Abbiamo, poi, assistito inermi alla morte di decine di migliaia di nostri connazionali, al dolore di uomini e donne che non hanno potuto nemmeno rivolgere l'ultimo saluto al proprio papà, alla propria mamma, al proprio coniuge, ad un figlio, ad un amico. Abbiamo assistito con rabbia al fallimento di tante attività commerciali. Abbiamo assistito e assistiamo, quasi impotenti, al teatrino di una politica che non riesce davvero ad interpretare appieno il suo ruolo. Abbiamo visto in nostri rappresentanti più preoccupati di "farsi le scarpe" l'uno con l'altro che non di mettere davvero "mano all'aratro" per dare una spinta ad un paese in grandissima difficoltà. Di contro abbiamo ammirato il coraggio e la dedizione di tanti uomini e donne che a spregio di qualsiasi rischio hanno dato tutto di sé per il bene di molti: medici, infermieri, parasanitari, uomini e donne delle forze dell'ordine, volontari, sacerdoti, insegnanti. Un esempio che abbiamo ammirato tutti e che però non è riuscito ad incidere come avrebbe voluto e dovuto...anche perché forse, o senza forse... al di là del dato emozionale non siamo andati davvero, ne abbiamo parlato troppo poco.
Abbiamo assistito nei giorni scorsi alla follia dei fatti d'America, l'emblema della democrazia, provocati dal delirio di onnipotenza di un uomo che ha perso del tutto il contatto con la realtà, che ha frainteso (e non da ora) il suo ruolo di Presidente confondendolo con quello di un monarca assoluto, che non ha saputo lasciar trionfare la bellezza della democrazia preferendo il lato oscuro del potere a tutti i costi.
Abbiamo capito in questo tempo che i media riescono ad interpretare l'anima del tempo che viviamo e che stare vicino alle persone cercando di interpretare i fatti può fare la differenza. E' grande la responsabilità di chi fa informazione, soprattutto in momenti così complessi. La pandemia ci insegna che non si può raccontare solo il male della società. Dobbiamo avere il coraggio di proporre il bene, di raccontarlo di promuoverlo in tutti i contesti.

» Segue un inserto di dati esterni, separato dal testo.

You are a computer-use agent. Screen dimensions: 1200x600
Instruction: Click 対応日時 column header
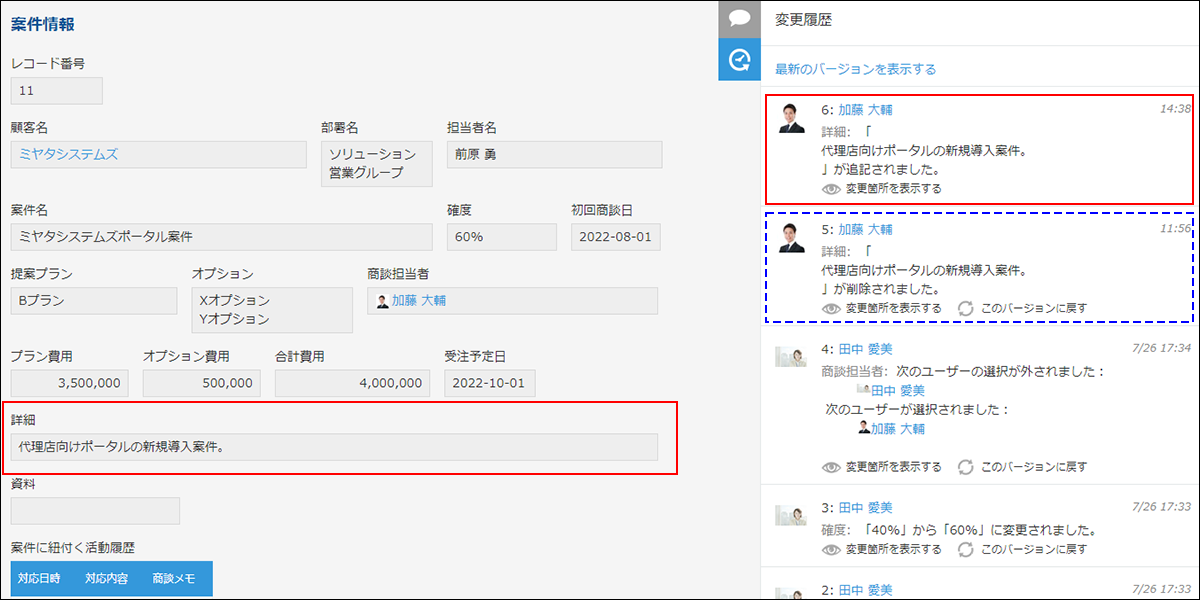coord(39,578)
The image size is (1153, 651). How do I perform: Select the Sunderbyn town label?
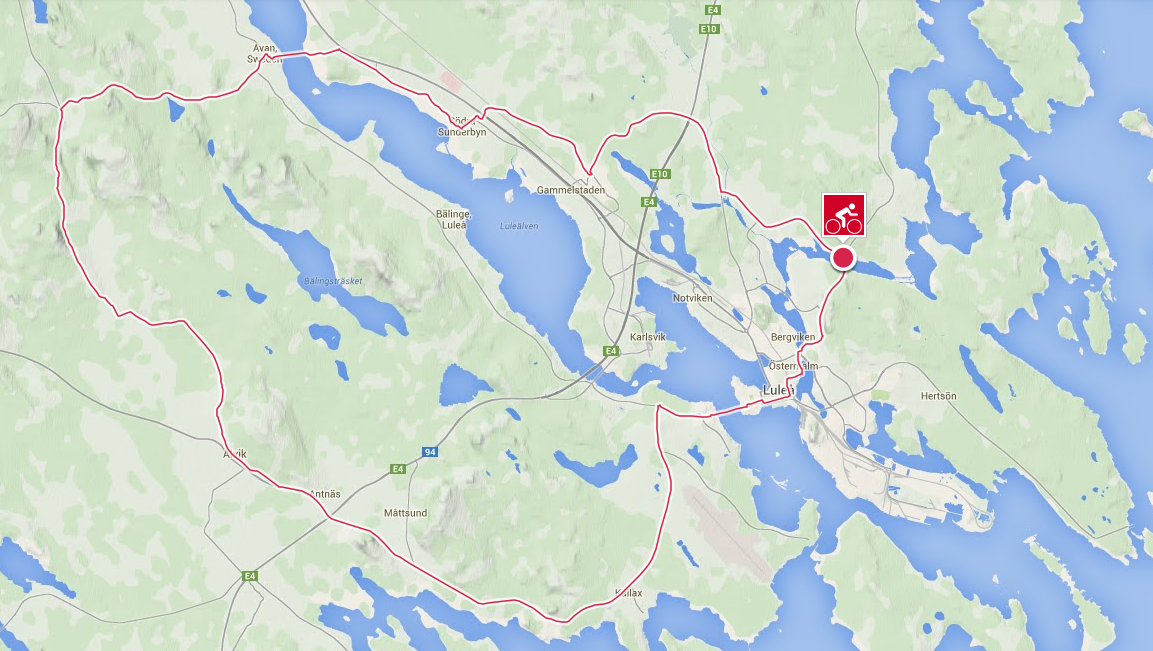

L'informazione ha la grande responsabilità di farsi formazione, di essere fermento, di contrastare le spirali di odio che troppo spesso tentano (e a volte riescono) di prendere il sopravvento; deve avere il coraggio di raccontare il bene e il bello che ci abita. Allora, e solo allora, l'informazione avrà saputo assolvere davvero al suo compito nella società, comprendendo che comunicare è incontrare le persone come e dove sono. Nel contesto epocale che stiamo vivendo, così fortemente caratterizzato dalla "distanza", l'informazione può rendere possibile la vicinanza necessaria per riconoscere ciò che è essenziale per comprendere davvero il senso delle cose.